EXERCISE MATERIALS section start
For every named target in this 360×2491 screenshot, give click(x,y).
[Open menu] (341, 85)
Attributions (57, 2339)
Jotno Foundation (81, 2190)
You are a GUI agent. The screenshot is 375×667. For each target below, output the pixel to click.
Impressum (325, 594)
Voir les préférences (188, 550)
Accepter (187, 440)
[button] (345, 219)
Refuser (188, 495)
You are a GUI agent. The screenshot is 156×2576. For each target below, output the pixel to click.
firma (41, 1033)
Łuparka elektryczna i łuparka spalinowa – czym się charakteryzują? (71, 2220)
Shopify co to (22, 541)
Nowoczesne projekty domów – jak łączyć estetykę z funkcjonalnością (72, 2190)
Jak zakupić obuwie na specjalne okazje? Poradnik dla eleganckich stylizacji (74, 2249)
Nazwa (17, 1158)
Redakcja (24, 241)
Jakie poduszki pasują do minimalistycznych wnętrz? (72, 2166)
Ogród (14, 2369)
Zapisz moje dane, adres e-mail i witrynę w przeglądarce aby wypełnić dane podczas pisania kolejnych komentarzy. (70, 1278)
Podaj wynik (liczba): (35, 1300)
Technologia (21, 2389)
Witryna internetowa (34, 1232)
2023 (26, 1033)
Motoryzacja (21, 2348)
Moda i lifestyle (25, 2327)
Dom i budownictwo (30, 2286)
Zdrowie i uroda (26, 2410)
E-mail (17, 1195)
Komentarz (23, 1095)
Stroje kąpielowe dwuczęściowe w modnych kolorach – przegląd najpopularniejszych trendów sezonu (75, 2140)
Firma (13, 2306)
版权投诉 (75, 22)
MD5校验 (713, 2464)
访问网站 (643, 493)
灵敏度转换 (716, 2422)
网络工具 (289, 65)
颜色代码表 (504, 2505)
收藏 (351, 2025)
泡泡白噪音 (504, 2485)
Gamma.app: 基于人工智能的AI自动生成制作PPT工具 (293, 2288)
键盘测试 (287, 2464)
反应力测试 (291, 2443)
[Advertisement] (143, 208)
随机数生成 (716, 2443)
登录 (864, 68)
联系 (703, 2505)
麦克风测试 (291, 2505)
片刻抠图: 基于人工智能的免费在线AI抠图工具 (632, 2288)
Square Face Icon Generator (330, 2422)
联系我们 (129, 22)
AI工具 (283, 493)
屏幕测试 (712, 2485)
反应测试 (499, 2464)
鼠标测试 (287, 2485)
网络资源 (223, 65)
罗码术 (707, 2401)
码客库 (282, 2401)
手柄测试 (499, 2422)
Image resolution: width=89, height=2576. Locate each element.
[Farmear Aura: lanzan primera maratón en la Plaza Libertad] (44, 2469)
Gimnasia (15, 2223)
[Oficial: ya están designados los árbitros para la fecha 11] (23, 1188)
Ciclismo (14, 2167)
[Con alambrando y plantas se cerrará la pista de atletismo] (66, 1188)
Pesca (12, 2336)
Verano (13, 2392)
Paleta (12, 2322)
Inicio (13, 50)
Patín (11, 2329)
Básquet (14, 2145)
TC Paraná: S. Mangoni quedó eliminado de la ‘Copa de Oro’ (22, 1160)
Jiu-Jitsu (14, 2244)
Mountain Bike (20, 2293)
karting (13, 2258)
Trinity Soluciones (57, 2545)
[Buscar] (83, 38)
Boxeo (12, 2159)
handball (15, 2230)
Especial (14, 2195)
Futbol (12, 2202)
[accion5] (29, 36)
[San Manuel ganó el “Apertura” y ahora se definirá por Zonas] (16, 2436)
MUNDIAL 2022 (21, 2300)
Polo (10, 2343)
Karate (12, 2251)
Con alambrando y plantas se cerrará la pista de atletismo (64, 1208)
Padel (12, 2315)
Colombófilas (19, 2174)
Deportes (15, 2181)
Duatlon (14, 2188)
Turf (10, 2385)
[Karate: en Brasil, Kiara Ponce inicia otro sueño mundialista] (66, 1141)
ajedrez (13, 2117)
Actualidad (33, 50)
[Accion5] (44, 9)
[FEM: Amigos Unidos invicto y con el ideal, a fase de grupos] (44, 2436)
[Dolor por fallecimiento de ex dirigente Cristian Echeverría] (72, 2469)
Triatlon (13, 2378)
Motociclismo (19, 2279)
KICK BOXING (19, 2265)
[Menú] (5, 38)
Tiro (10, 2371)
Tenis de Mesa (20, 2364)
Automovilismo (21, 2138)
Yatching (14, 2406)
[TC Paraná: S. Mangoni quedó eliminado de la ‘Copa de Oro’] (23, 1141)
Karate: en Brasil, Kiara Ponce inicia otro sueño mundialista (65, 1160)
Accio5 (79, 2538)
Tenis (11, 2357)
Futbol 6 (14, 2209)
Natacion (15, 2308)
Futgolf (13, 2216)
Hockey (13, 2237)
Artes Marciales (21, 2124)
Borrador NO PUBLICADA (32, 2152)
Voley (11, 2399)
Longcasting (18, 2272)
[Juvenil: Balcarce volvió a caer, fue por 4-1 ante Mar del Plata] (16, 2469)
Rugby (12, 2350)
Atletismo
EXERCISE MATERIALS section end
● **ASSIGNMENT**
Write out exactly the lines above from the line with "版权投诉 (75, 22)" through the line with "Básquet (14, 2145)", both of them included, and leave out all other lines.

● **ANSWER**
版权投诉 (75, 22)
MD5校验 (713, 2464)
访问网站 (643, 493)
灵敏度转换 (716, 2422)
网络工具 (289, 65)
颜色代码表 (504, 2505)
收藏 (351, 2025)
泡泡白噪音 (504, 2485)
Gamma.app: 基于人工智能的AI自动生成制作PPT工具 (293, 2288)
键盘测试 (287, 2464)
反应力测试 (291, 2443)
[Advertisement] (143, 208)
随机数生成 (716, 2443)
登录 (864, 68)
联系 (703, 2505)
麦克风测试 (291, 2505)
片刻抠图: 基于人工智能的免费在线AI抠图工具 (632, 2288)
Square Face Icon Generator (330, 2422)
联系我们 (129, 22)
AI工具 (283, 493)
屏幕测试 (712, 2485)
反应测试 (499, 2464)
鼠标测试 (287, 2485)
网络资源 (223, 65)
罗码术 (707, 2401)
码客库 (282, 2401)
手柄测试 (499, 2422)
Image resolution: width=89, height=2576. Locate each element.
[Farmear Aura: lanzan primera maratón en la Plaza Libertad] (44, 2469)
Gimnasia (15, 2223)
[Oficial: ya están designados los árbitros para la fecha 11] (23, 1188)
Ciclismo (14, 2167)
[Con alambrando y plantas se cerrará la pista de atletismo] (66, 1188)
Pesca (12, 2336)
Verano (13, 2392)
Paleta (12, 2322)
Inicio (13, 50)
Patín (11, 2329)
Básquet (14, 2145)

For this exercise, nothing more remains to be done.